Tests

87 tests across 6 files. Each test gates a specific correctness invariant; few are coverage padding.

Why so much testing for a research scaffold?

Because most NOESIS bugs are silent. The score-function gradient is wrong by a constant factor — training appears to converge, just to the wrong policy. The KV cache misaligns positions — latent thoughts don't influence downstream tokens, but the loss still drops. The σ gradient is contaminated by a missing .detach() — RL trains, but the noise level drifts wrong.

Every test below was written against a specific failure mode mentioned in the spec (most of them in spec Appendix B's bug-fix story).

Files

Test files, counts, and what they verify.
File	Count	What it verifies
`test_latent_loop.py`	13	Score-function gradient correctness. The math heart.
`test_backbone.py`	5	Backbone forward pass and KV-cache equivalence.
`test_reasoner.py`	9	The two Phase 1 gating tests plus orchestration sanity.
`test_mode_controller.py`	9	Generation protocol: no-think parity, forced think positions, EOS, latent-thoughts-change-downstream.
`test_reinforce.py`	18	REINFORCE gradient sign, baseline subtraction, KL identities.
`test_budget_head.py`	14	Categorical policy: shape, log-prob consistency, entropy bounds, joint gradient.
`test_verifier.py`	19	Verifier architecture, overfit-a-tiny-set, Brier/ECE closed-form.
Total	87

The most load-bearing tests

If any of these fails, do not proceed to later phases.

`test_K_zero_is_bit_exact_with_backbone`

With K=0, the LatentReasoner must produce logits identical to the bare backbone, checked with torch.equal — not allclose. Spec explicitly calls this out as the most common implementation bug (W_loop initialization leaking state).

`test_K_positive_deterministic_matches_batched_forward`

With K>0 and σ=0, running K latent steps step-by-step (with the KV cache) must match a single batched forward over the equivalent concatenated input. allclose at atol=1e-5. Catches KV cache and position-offset bugs.

`test_mu_gradient_matches_finite_difference`

The score-function gradient d log_p / d μ = ε / σ must match a finite-difference numerical gradient computed against the value-form -||e - μ||² / (2 σ²) with the realized thought e held fixed. If this fails, REINFORCE silently learns the wrong policy.

`test_sigma_gradient_matches_finite_difference`

d log_p / d σ must come only from the log-normalization term, not the surrogate. The original reference implementation got this wrong: analytical d/dσ = -788 vs numerical -320. Fixed by adding .detach() to σ in the surrogate denominator. Without this fix, RL silently trains the wrong noise level.

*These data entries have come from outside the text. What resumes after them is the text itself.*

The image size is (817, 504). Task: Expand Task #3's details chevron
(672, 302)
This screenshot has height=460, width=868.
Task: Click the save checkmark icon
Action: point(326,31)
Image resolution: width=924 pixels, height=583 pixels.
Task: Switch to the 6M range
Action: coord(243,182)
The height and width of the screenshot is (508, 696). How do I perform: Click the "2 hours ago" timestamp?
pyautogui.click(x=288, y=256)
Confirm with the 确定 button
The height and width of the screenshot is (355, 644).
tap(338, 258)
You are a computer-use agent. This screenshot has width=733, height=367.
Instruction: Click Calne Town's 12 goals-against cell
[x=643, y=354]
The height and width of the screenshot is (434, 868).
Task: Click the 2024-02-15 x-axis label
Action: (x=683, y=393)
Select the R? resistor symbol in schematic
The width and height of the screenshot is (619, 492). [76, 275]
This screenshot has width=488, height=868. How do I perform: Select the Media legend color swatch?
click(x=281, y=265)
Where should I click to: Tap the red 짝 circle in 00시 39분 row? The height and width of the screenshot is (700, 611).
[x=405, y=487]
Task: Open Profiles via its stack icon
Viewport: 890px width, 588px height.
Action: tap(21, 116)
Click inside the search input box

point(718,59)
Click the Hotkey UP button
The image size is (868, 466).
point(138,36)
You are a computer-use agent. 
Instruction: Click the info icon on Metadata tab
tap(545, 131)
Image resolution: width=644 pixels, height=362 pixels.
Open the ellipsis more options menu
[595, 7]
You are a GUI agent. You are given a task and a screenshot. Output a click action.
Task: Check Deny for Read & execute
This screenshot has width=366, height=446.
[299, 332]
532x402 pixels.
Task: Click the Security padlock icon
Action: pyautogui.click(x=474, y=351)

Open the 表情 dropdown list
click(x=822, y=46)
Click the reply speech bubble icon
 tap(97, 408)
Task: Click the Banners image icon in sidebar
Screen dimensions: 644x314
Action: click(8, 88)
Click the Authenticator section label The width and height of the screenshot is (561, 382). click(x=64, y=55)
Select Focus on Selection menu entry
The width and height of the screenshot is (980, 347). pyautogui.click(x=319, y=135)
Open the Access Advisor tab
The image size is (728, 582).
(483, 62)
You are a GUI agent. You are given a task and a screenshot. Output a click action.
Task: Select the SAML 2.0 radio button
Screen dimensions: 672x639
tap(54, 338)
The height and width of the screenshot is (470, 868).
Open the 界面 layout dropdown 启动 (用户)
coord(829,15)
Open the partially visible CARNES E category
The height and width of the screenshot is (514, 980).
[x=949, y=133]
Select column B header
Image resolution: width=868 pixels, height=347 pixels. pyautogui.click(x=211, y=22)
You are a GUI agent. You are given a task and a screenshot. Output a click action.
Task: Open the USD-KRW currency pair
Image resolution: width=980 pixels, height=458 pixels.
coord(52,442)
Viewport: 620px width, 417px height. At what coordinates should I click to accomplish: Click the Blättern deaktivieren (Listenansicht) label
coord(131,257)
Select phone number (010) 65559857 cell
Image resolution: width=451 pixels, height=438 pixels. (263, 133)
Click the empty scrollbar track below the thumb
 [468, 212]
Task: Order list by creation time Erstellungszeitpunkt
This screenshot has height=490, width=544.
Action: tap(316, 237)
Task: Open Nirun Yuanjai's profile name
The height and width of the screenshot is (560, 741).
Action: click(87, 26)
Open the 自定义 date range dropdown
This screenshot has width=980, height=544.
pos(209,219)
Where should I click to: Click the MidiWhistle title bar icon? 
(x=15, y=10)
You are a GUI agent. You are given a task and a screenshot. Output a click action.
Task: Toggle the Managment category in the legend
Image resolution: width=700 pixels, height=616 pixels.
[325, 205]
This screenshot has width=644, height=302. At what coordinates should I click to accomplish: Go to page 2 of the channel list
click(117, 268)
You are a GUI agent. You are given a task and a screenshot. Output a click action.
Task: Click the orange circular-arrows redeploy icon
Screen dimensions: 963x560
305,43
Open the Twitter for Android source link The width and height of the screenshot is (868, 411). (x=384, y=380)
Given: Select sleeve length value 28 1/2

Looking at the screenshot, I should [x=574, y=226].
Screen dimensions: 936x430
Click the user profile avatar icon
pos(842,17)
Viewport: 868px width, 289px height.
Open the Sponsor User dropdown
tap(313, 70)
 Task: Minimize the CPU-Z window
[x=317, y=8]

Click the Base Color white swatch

`test_thinking_changes_post_eot_token_distribution`

After a forced think block, the tokens emitted by greedy decoding must differ from the tokens that would have been emitted at the same absolute positions without the think block. If they match, the latent thoughts had no effect on downstream attention — either the KV cache is wrong or attention is ignoring the latent positions.

`test_verifier_can_overfit_a_tiny_set`

A 4-example train set with the verifier head must reach final_loss < 0.1 · initial_loss in 300 Adam steps, and the predictions must end up on the right side of 0.5. This is a sanity check that gradients are useful, not just nonzero.

Run them

pytest -v

Total time on a modern CPU: about 4 seconds. Most tests are tiny synthetic tensors. The verifier overfit test is the slowest (300 Adam steps on 4 examples), and it still completes in well under a second.

What testing does NOT cover

The repo's "no fabricated results" rule extends here too:

No benchmark accuracy. No GSM8K, no MATH, no ProsQA. The tasks aren't wired up.
No claim that the RL recipe actually improves accuracy — only that the math composes correctly. Training-time validation requires GPU compute and real data.
No claim about scaling. The backbone here is 32-dim; the spec's medium config is 3B parameters.
No claim about calibration of the trained verifier — only that the metrics return known closed-form values for known inputs.